[comp.arch] Benchmarks

eugene@pioneer.arpa (Eugene N. Miya) (05/14/88)

In summary from my paper:

What makes good benchmarks:

You require reproducibility, comprehendability, and you would like
simplicity.  In fact, benchmarks are too simple.  Machines are becoming
more diverse: multiprocessors of different architectures, smart
software, etc.

The simple linear model of measurement: take start time, do work, take
stop time is susceptable to these influences.  What you want are strict
controls of the pre-test condition, the test condition, and the post-test
condition.  Also important is the during test condition.  One of the
biggest challenges to performance measurement is parallelism: the
mythical MIPS problem: confusing work and effort as Brooks would say.
SO linearity is something we have to fight.  Our problem is
oversimplicity.

Test data cases must be carefully selected.  Do you execute a
significant (not necessarily most) portion of the code?  Data can be as
important as the program itself.  Don't even thing about asking about
interactive characterization.  It's mostly a joke.  (Pardons to those
reading who did their PhD thesis on characterizing interactive
systems).

We have to know when hardware/software is being benficial or detrimental.
We must throw off the idea that a program is an experiment [Feigenbaum?];
it is not.  A single program measurement lacks the experimental controls
necessary for good measurements.

We have synthetic as well as real program benchmarks.  The former are
usually derailed as unrealistic, but the problem is  our concept of the
execution of a program is too simplistic.  We talk of memory-CPU
benchmarks when most of the time is spent doing I/O.  We have few IO
benchamrks.  There's no such thing as a standard application.  We need
to do is run programs over applcations, then take the resultant data to
form a performance prediction. (notice we are never told expected Linpacks
only measured Linpacks).
My survey covers the shortest and longest synthetic programs I know.
Some syntactic analysis, some dynamic, etc.

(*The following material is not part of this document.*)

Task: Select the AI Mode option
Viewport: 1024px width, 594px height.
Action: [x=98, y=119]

The problem is we treat machines and benchmarks like black boxes.  We
expect near worthless single figures of merit to select machines (I
wonder what types of cars there people buy).  I'm interested in starting
a new "study" call it computer cardiology.

We must systematize the measurement process.  I'm talking to one special
software house on a benchmark test program generator and am working on
prototypes, now in my spare time.
The ideal measurement tool must have a high degree of portability.  It
must be reasonably simple, the analysis portion must be seprable from
the measurement portion.  Unfortunately, most machine make poor
measurement environments: IBM370s, VAXen, Mac, PCs.  Quantity does not
make something good, my standalone time on our X-MP has been curtailed
because our users also need the machine.  Cray-2s don't have HPMs.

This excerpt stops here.